Abstract
Purpose :
Efforts at automatic identification of the optic disc and its neural rim have been reported, but have not been used to grade glaucoma severity with an accepted metric. In this retrospective observational study, we propose a DDLSNet pipeline consisting of a rim segmentation (RimNet) branch and a disc size classification (DiscNet) branch to automate glaucoma grading with the disc damage likelihood scale (DDLS).
Methods :
To develop RimNet, funduscopic images from the UCLA Stein Glaucoma Division were randomly split into training, validation, and test datasets (80/10/10). Optic rims of the training set were drawn by glaucoma specialists. RimNet uses contrast enhancement, an InceptionV3/LinkNet rim segmentation model, and computer vision to identify the thinnest rim location and calculate the rim-to-disc ratio (RDR). To develop DiscNet, paired funduscopic images and OCT data from UCLA Stein Glaucoma Division were randomly split into training, validation, test datasets (80/10/10). DiscNet uses a VGG19 network to label disc size as small, medium, or large. The DDLS grade is calculated from RDR and disc size. Three glaucoma specialists graded the RimNet test set with DDLS (scale 1-10).
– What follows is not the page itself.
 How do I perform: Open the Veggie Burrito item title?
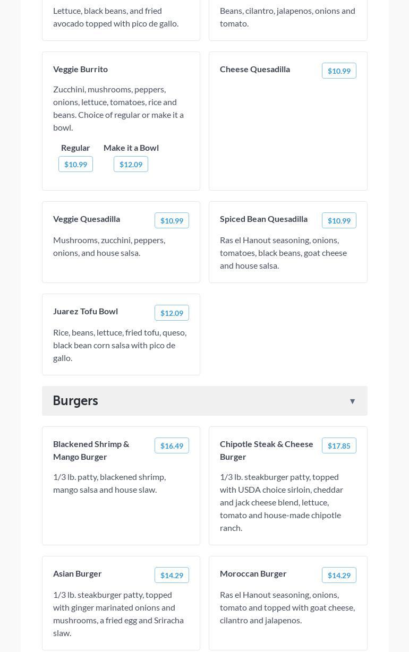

The main outcome measure was a weighted kappa agreement with agreement defined as +/- 1 DDLS grade between graders and DDLSnet.
Results :
RimNet was developed on 857 images (mean age=60.3 (±14.2) years, male:female ratio=0.42), and achieved an RDR mean absolute error of 0.06 (±0.04) on test set between RimNet and physician. DiscNet was developed on 8366 images (mean age=67.6 (±14.5) years, male:female ratio=0.57), and achieved 77% classification accuracy on test set. DDLSNet was evaluated on 87 images from the RimNet test set; Table 1 lists the agreements between DDLSNet and graders and between individual graders.
Conclusions :
DDLSNet achieved acceptable performance as shown by fair weighted kappa agreement with grader 2 and 3. This illustrates the feasibility of developing an automated process such as DDLSNet for glaucomatous grading of optic disc images. Further improvements are required, and will be achieved by further training of graders, increasing sample size, and algorithm enhancement.
This abstract was presented at the 2022 ARVO Annual Meeting, held in Denver, CO, May 1-4, 2022, and virtually.